- RECORDS FOR THIS EXERCISE
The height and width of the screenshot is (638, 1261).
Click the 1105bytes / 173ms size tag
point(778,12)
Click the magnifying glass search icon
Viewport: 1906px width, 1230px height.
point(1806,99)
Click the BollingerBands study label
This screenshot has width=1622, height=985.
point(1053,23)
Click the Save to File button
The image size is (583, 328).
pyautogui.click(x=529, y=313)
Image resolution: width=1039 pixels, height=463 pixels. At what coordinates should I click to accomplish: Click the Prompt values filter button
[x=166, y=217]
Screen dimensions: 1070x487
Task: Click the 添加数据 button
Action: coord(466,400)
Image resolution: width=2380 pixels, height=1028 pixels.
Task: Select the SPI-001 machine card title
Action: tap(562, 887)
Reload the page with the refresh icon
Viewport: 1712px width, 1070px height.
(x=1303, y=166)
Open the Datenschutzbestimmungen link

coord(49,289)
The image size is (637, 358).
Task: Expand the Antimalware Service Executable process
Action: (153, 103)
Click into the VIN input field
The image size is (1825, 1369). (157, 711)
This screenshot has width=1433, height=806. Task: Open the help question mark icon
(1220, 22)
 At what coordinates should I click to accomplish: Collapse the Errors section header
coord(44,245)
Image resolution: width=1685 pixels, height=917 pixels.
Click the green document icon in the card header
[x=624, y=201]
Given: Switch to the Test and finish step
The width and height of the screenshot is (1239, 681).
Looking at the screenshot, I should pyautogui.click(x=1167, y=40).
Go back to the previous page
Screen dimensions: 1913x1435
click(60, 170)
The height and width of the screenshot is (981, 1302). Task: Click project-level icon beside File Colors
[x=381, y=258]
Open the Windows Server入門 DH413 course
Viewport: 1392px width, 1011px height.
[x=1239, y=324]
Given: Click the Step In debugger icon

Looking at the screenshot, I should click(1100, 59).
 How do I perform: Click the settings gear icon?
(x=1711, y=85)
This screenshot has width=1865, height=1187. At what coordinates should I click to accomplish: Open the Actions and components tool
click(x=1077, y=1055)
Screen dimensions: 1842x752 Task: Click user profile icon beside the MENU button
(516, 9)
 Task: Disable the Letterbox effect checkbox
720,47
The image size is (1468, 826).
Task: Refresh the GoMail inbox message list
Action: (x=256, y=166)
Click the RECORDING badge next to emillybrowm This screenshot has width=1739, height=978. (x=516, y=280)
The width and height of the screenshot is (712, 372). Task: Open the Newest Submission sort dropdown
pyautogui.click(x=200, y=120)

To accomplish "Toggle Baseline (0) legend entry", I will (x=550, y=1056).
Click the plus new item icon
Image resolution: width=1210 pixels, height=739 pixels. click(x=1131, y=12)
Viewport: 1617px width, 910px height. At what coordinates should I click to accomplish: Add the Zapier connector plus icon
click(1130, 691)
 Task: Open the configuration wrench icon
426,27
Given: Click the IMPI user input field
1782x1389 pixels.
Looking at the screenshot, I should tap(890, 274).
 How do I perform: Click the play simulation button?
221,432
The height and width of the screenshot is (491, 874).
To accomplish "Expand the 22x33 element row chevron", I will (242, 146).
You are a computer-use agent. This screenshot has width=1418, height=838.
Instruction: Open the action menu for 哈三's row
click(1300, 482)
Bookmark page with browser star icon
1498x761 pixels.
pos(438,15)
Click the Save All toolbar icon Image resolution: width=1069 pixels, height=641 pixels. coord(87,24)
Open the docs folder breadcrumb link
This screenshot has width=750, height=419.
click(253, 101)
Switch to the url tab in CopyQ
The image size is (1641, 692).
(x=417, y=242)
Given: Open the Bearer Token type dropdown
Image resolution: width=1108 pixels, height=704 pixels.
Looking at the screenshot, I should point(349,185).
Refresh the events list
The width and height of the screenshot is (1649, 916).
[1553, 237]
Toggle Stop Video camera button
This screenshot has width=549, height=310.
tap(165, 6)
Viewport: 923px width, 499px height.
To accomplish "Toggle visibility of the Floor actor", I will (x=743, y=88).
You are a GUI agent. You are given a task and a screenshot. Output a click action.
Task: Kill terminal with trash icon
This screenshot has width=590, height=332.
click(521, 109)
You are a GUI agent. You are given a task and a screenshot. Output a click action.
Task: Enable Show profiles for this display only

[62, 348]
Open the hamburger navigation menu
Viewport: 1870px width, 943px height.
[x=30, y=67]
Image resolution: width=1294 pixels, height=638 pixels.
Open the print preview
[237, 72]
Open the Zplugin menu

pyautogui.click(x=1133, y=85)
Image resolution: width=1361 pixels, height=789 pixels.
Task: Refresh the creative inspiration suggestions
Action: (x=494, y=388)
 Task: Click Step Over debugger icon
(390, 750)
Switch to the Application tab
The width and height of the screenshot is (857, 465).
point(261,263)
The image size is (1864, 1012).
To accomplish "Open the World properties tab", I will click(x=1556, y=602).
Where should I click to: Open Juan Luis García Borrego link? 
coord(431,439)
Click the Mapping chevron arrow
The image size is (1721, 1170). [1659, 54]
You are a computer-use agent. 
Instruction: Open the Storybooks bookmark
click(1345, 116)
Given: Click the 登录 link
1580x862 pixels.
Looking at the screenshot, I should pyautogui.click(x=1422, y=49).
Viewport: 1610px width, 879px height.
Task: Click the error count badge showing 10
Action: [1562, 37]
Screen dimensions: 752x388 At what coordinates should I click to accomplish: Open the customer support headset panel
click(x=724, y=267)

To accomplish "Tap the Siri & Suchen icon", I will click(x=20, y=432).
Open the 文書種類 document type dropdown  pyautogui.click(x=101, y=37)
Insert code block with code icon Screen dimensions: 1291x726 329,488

- WHAT YOU NEED TO DO
Wherever a line contains the string "Toggle", copy that line from the data.

- TASK ANSWER
To accomplish "Toggle Baseline (0) legend entry", I will (x=550, y=1056).
Toggle Stop Video camera button
To accomplish "Toggle visibility of the Floor actor", I will (x=743, y=88).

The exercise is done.